稲妻 | ナノ
getting rid of the dark




※ある曲を元にして書いたものです。曲のイメージを損なってしまうかもしれませんが、それでも良い方はどうぞ。









初め、世界はまばゆい光に包まれていた。望めばなんでも手に入る‥‥とまではいかないものの、確かにそこは幸せだった。俺がいて、お前がいて。それだけで俺の生きている世界は明るかったのだ。お前の笑顔が見れるというだけで、あんなにも。

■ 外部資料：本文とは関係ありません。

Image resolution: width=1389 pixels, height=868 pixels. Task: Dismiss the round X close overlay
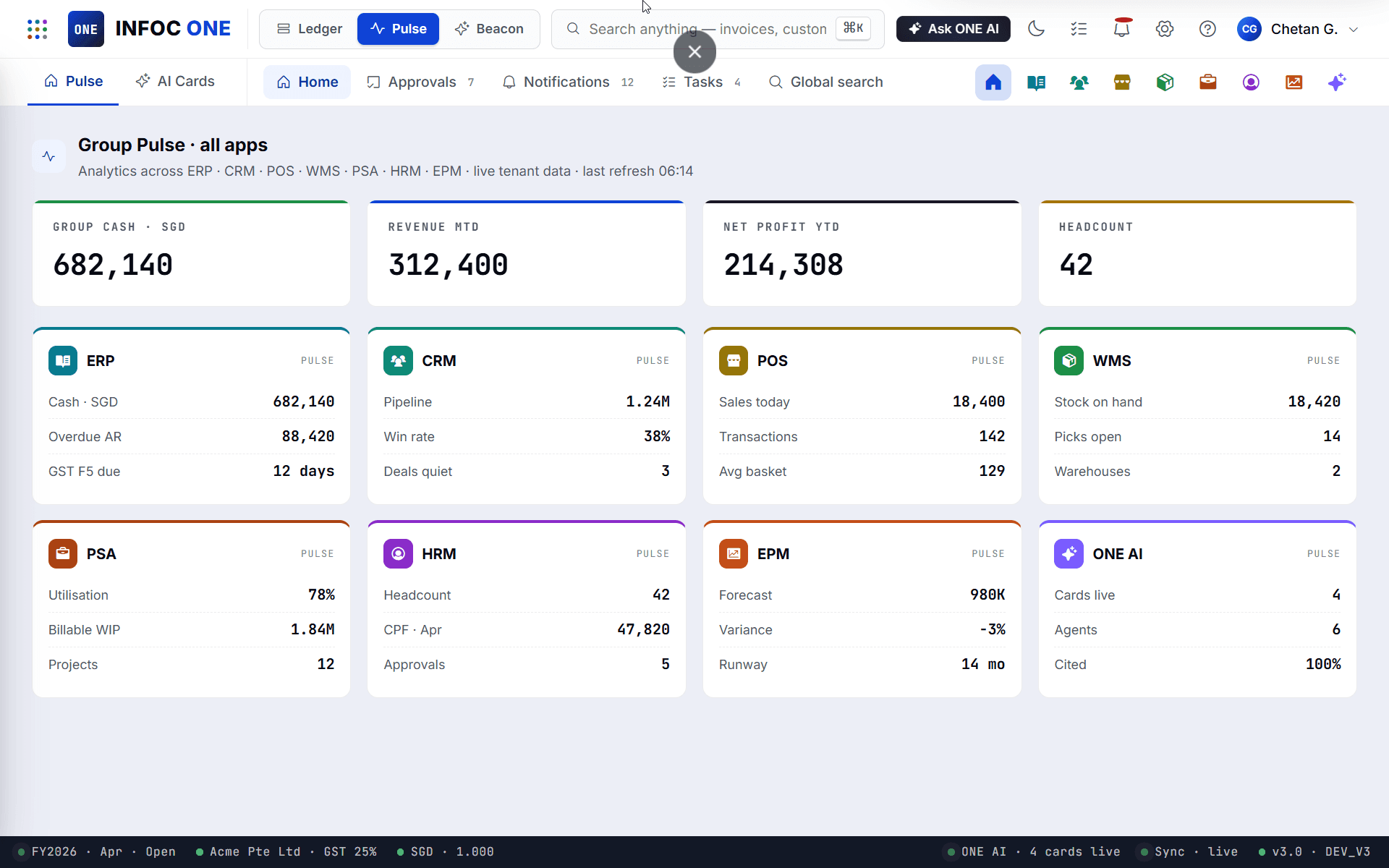click(694, 52)
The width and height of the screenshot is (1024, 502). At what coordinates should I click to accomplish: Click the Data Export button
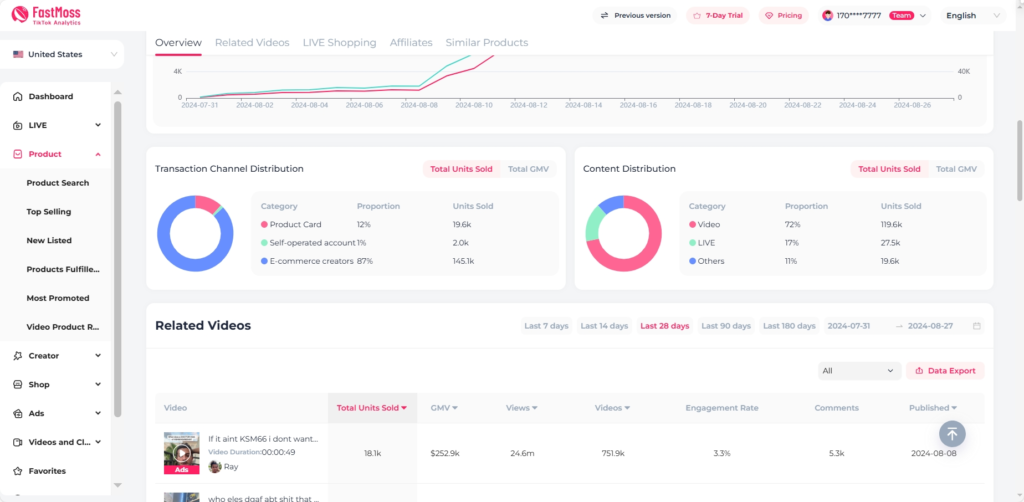[x=945, y=370]
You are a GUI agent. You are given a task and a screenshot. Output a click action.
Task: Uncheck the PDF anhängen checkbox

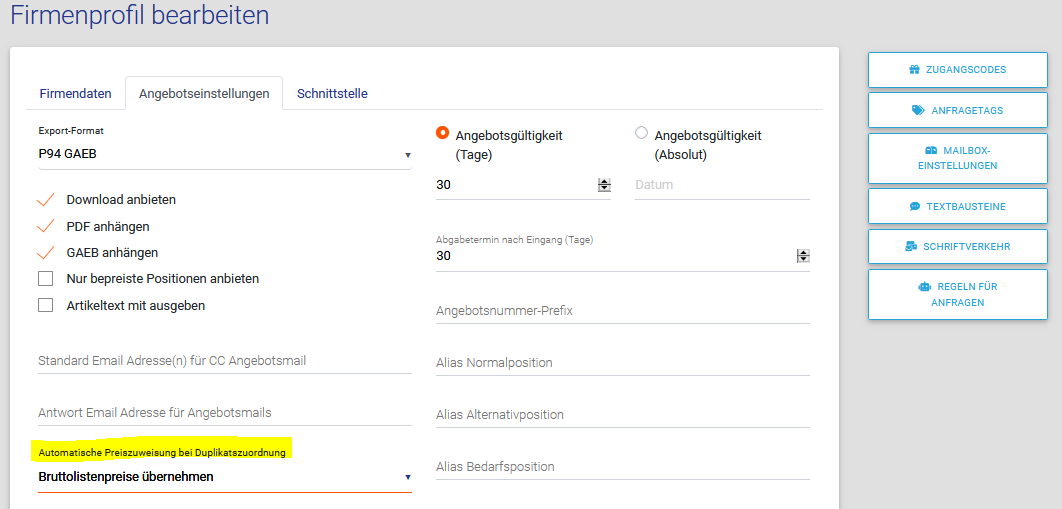[x=45, y=226]
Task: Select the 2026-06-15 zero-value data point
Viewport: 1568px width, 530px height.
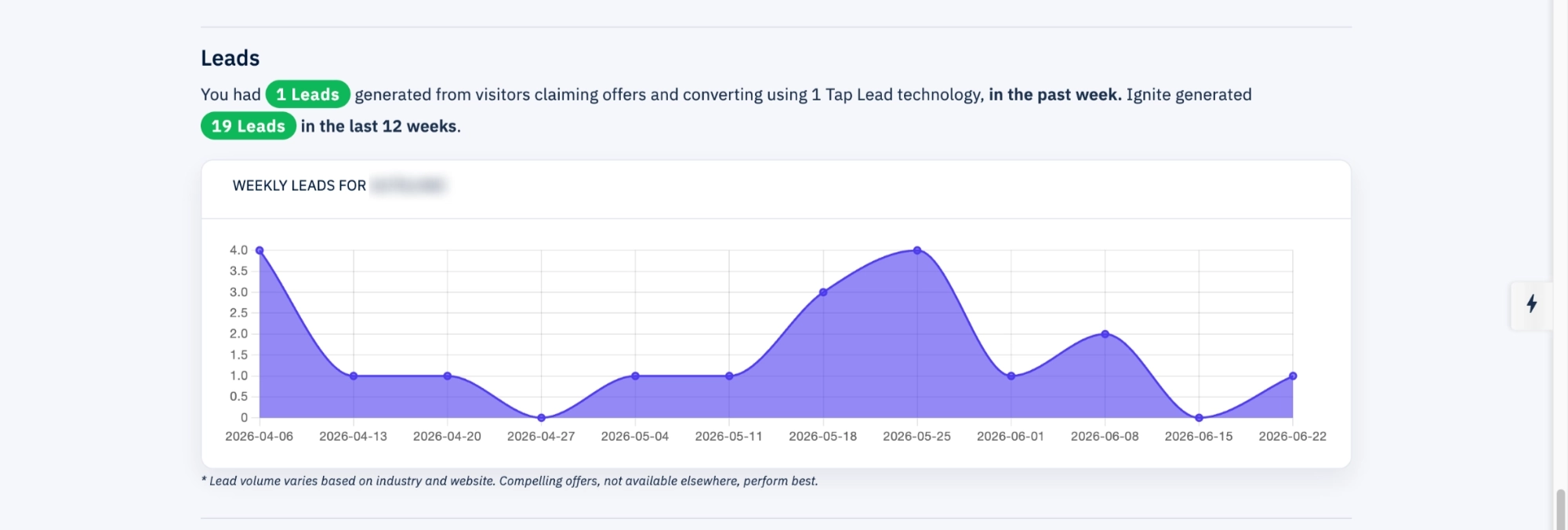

そしてその後、俺の世界は次第に暗闇に侵されていく。急速に光が失われていく中、一人で手探りをする。何がいけなかったのか?過去を振り返ってみても何もわからない。お前と離れなければならないということも、いっそのことお前といた時間でさえも、全てが嘘ならば良かったのに。何度も呟いた。(何も変わらないというのがわかっていても、俺にはそうするしかなかったのだ。)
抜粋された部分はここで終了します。